We also see growing demand and partnerships for other customers within that facility despite the tariff complexity. One thing I want to highlight here is that we do not see our customers changing our space. Our industry is very, very difficult to transfer manufacturing. I think that is a strong point that you will see and a consistent message within our industry that it is very hard to transfer existing products from a site. I think a lot of our customers, a lot of our large customers especially, are holding steady and continuing to discuss very long-term supply chain agreements with our current facilities. Obviously, with some new facilities coming up or new equipment coming up, our current customers are very excited about giving us more product and have more demand for the facilities within North America and the United States.
Of course, we've achieved historic highs with project wins in Q1 2025. The Plymouth Seed Commission is 90% complete, and we've kind of over-exhaustively discussed that, but we are very happy with the closure. It is definitely on track and is turning results financially that we are already seeing in April and May as well. We are very happy about that. The tech transfers for the U.S. facing internal orders of the six molecules will definitely bring a more cost-effective profile for USL, but then also give a lot more work and take up more capacity at our current North America and Taiwan facilities. Next slide, please. This slide just want to focus you on our continuing execution of our synergies. I think in large part, you can look ever since 2020, we've been focusing on North America.
Within the last five years, we've built up a very, very nice foundation, a very nice footprint of manufacturing in the U.S. I would say one of the most complete footprints for one single CDMO within North America and within the U.S. There are some updates on our M&A activities. I'll start with the Upsher-Smith. We continue to invest in CapEx, and we definitely have some scale technologies that we're moving into Maple Grove site. I will explain some of those technologies in a couple of other slides. The CDMO for Emergent, that one is definitely going ahead of schedule. FlexPro will start a contribution in July. We also have approval internally for an additional line that will bring in additional revenue. I'll explain that a little more in the next following slides. Next slide, please.

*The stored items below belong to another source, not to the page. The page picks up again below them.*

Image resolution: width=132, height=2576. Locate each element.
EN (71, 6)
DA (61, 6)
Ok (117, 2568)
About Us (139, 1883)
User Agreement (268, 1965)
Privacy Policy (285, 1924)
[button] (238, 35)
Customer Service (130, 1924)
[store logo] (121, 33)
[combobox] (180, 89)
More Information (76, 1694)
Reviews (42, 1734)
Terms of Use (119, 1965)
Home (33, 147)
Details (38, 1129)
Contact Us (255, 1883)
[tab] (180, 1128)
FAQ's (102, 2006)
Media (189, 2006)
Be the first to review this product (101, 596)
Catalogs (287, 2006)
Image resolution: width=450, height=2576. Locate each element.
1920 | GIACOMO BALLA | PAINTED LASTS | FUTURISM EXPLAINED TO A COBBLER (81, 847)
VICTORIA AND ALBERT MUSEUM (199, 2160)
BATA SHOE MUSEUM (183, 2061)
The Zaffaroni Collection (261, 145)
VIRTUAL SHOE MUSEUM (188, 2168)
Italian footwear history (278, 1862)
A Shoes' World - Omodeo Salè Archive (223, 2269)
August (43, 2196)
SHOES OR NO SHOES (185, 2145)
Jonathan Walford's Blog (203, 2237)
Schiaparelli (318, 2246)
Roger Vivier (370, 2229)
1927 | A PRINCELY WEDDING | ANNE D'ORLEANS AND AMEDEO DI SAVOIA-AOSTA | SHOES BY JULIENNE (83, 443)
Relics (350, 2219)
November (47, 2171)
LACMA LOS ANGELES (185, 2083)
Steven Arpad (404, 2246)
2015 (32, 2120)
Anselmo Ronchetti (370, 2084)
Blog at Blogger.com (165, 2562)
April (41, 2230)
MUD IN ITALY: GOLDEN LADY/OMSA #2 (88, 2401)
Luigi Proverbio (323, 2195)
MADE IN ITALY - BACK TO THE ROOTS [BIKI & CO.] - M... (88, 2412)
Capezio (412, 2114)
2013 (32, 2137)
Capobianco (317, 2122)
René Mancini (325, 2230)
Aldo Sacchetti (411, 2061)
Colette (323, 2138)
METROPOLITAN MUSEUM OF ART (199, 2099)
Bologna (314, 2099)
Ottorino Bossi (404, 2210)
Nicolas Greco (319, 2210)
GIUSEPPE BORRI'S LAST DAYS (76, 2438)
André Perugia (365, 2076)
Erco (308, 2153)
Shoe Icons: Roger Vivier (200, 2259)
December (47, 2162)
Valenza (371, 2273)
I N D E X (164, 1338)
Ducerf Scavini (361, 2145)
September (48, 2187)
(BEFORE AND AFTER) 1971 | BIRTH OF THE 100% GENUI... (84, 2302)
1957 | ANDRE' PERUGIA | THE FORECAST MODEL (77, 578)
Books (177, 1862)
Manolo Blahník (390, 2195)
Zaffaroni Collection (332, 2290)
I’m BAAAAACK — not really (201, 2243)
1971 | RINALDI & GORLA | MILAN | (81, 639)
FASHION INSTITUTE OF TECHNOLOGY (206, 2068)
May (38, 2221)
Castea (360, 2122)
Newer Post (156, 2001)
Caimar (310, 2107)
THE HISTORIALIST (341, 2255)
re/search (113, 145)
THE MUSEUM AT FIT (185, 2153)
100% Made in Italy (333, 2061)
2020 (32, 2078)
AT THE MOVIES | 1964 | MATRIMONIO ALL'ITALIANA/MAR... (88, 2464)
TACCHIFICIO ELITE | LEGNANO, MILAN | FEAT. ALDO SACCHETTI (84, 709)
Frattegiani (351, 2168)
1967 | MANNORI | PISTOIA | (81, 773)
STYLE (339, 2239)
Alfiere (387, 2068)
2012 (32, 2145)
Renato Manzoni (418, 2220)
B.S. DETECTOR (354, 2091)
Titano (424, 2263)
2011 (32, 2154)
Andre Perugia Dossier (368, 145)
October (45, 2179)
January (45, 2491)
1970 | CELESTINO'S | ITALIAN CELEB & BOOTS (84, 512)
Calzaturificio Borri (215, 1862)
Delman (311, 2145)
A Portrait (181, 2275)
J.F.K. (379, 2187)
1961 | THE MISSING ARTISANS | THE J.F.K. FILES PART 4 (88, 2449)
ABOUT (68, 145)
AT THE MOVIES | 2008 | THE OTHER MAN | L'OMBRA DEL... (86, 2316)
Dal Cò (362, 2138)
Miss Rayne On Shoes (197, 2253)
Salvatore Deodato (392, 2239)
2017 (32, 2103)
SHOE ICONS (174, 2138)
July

For the Maryland facility I was just speaking of, we've just approved internally to add an additional product line in the aseptic processing space. It's a near-term project, and we expect this AST isolator line that was just approved by our board. We expect that to be a line installed within 12 months and start producing revenue within 12 months. We expect this line to give us an additional pipeline of TWD 40 million-TWD 50 million in contract manufacturing work. Next slide. Next slide, please. A little bit about Maple Grove. As you know, in closing the Plymouth facility, our Maple Grove facility is actually extremely, extremely valuable, which is a large facility, six times the size of Plymouth. It was built in 2003, expanded in 2022.
We are moving forward with an investment of TWD 10 billion to unlock a lot of potential in the Maple Grove facility. These investments are with existing clients and existing sales and existing pipeline that has come in. I will say we are in strong, deep negotiations with some large pharma that will have substantial, substantial investment into this facility and substantial impact on our earnings and our growth within the next 12-18 months. We are really excited about our investment. It's proven to be one of the most valuable investments we've made in the last 24 months. The interest in this facility will prove its worth definitely within the next two to five years. It's going to be an amazing, an amazing, I would say, headquarters for our manufacturing CDMO within the U.S. Next slide, please. Next slide, please.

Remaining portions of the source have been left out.